On sait que les pollinisateurs, et en premier lieu les insectes, jouent un rôle incontournable dans la production végétale mais l'évaluation économique du service de pollinisation n'est pas chose facile. Le Commissariat général au développement durable (CGDD) a pourtant mené à bien l'exercice dans le cadre d'un premier volet de l'Evaluation française des écosystèmes et des services écosystémiques (Efese). Les résultats de cette évaluation ont été publiés le 21 novembre.
Cette analyse fait écho aux travaux internationaux réalisés par la plateforme intergouvernementale scientifique et politique sur la biodiversité et les services écosystémiques (IPBES) qui a publié un rapport d'évaluation sur les pollinisateurs en février 2016. La version française du résumé à l'intention des décideurs de ce rapport est rendue publique ce 22 novembre. L'évaluation menée par le CGDD vise également à appuyer le plan national d'action France Terre de pollinisateurs lancé en mai 2015.
12% de la valeur totale des productions végétales
"La part de la production végétale destinée à l'alimentation humaine que l'on peut attribuer à l'action des insectes pollinisateurs représente en France une valeur comprise entre 2,3 et 5,3 milliards d'euros (2010). Ainsi, c'est entre 5,2% et 12% de la valeur totale des productions végétales françaises destinées à l'alimentation humaine qui dépendent des pollinisateurs", conclut l'étude du CGDD.Il faut dire qu'en Europe, 84% des espèces cultivées dépendent directement des insectes pollinisateurs. Or, leurs populations sont menacées tant en quantité que dans leur diversité, du fait principalement des pratiques d'agriculture intensive, comme le montrent maintenant de nombreuses études scientifiques.

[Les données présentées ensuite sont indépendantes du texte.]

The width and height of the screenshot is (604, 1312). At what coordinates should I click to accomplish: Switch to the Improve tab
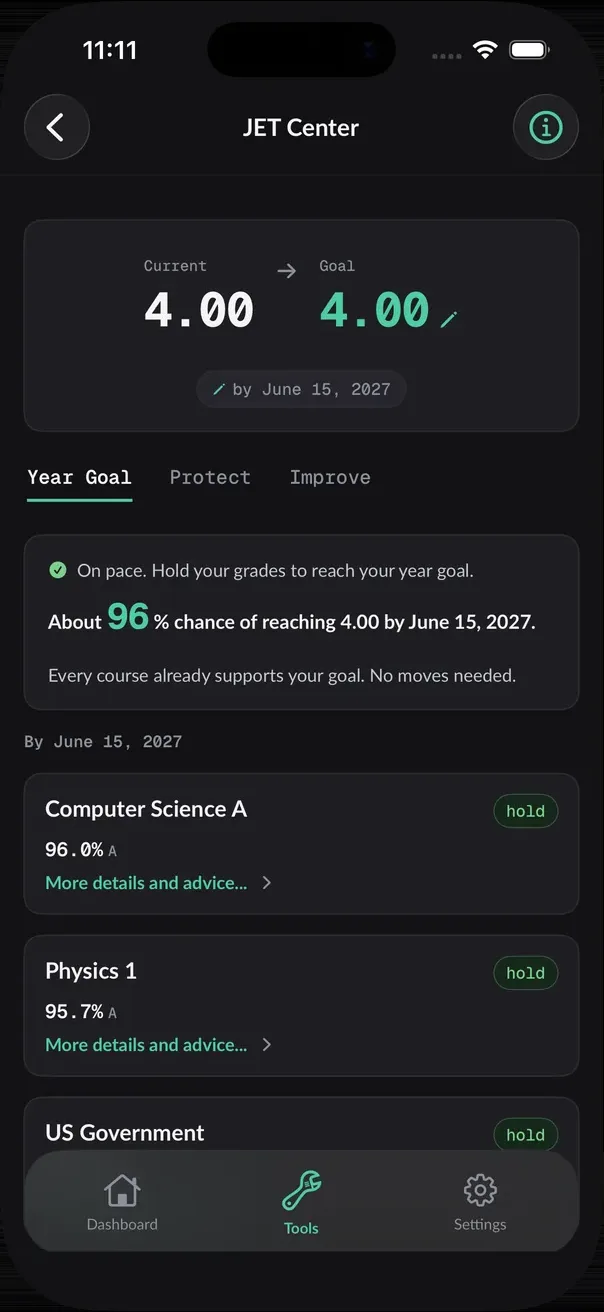[330, 477]
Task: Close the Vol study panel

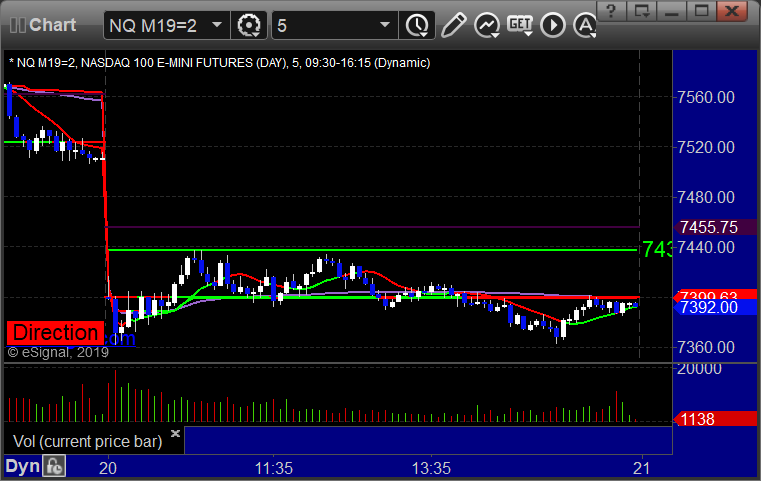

"La vulnérabilité des productions végétales vis-à-vis du déclin des populations d'insectes pollinisateurs dépend des espèces cultivées et donc varie très fortement d'un département à l'autre", expliquent les contributeurs de l'étude. Les départements les plus vulnérables sont ceux situés dans le sud de la France en raison de la proportion élevée de cultures de fruits et légumes très dépendants de la pollinisation. A titre d'exemple, la production de melons dépend à 90% des pollinisateurs alors que celle de céréales n'en dépend pas du tout.

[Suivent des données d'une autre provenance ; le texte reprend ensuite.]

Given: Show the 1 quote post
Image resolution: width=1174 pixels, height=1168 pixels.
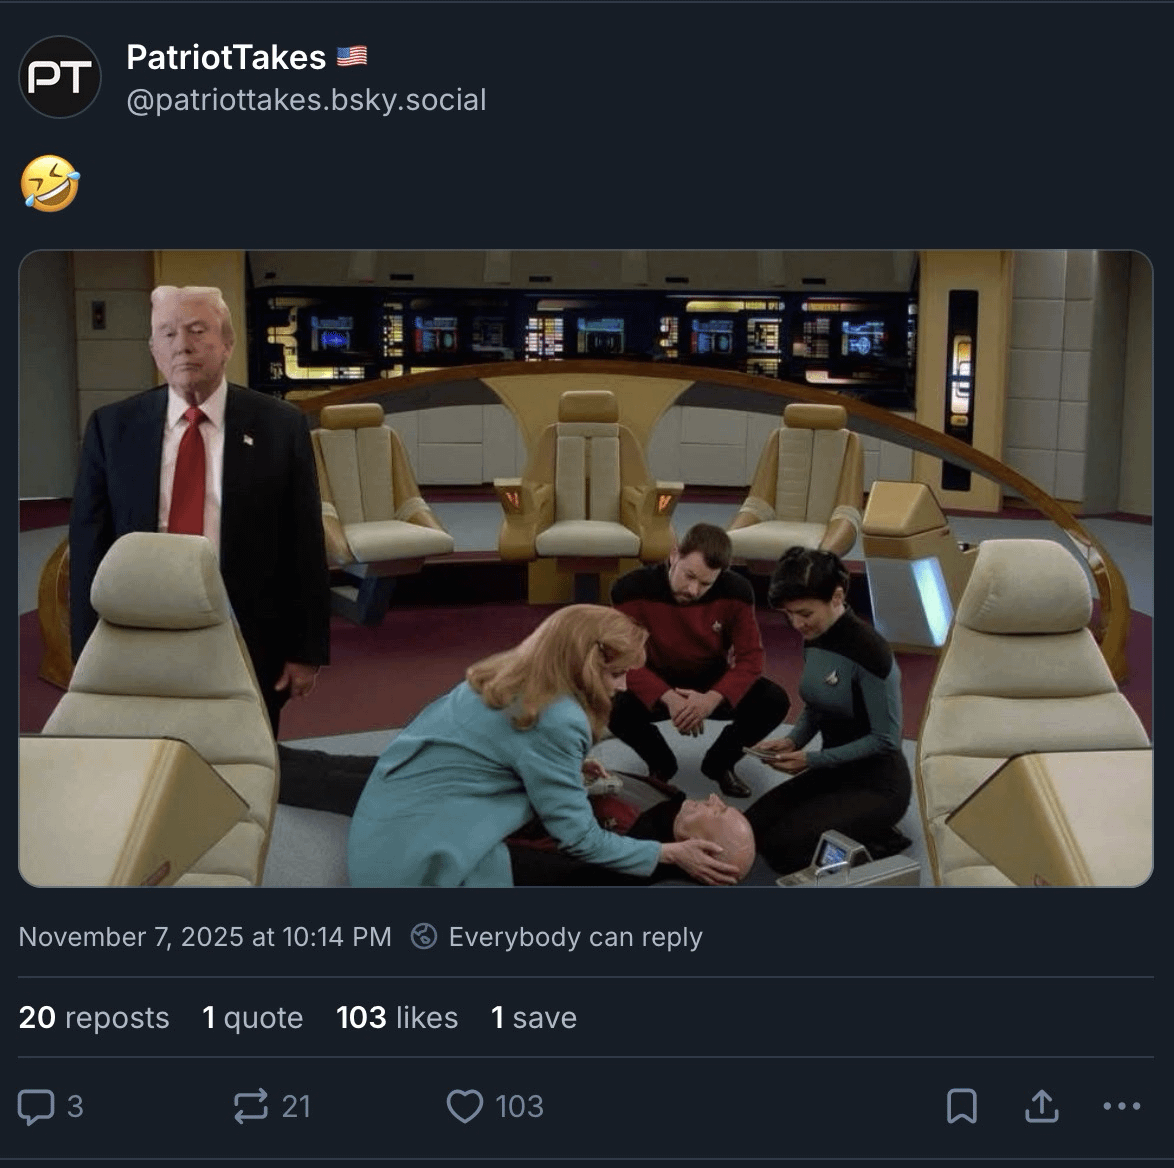Looking at the screenshot, I should click(x=252, y=1017).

D'autres valeurs non prises en compte
La valeur monétaire du service de pollinisation ainsi mesurée ne représente qu'une des valeurs associées à la pollinisation, avertissent toutefois les auteurs. En premier lieu, elle ne représente qu'une partie de la valeur marchande associée. Ne sont en effet pas prises en compte les cultures énergétiques, celles destinées à la production de fibres ou à l'alimentation animale, ni les productions des jardiniers amateurs, ni encore les productions importées qui rendent la France dépendante des pollinisateurs dans le reste du monde.
Ensuite, explique le CGDD, ne sont pas pris en compte les effets indirects de la consommation des productions végétales dépendantes de la pollinisation, comme par exemple une alimentation équilibrée contribuant à la santé humaine. Enfin, les auteurs rappellent que la pollinisation par les insectes sauvages est aussi "une fonction écologique majeure" qui permet "la reproduction du vivant, le maintien de nombreux écosystèmes, de la diversité génétique, spécifique et des paysages et, par voie de conséquence, la délivrance de très nombreux autres biens et services associés". Mais ceux-ci restent difficilement mesurables.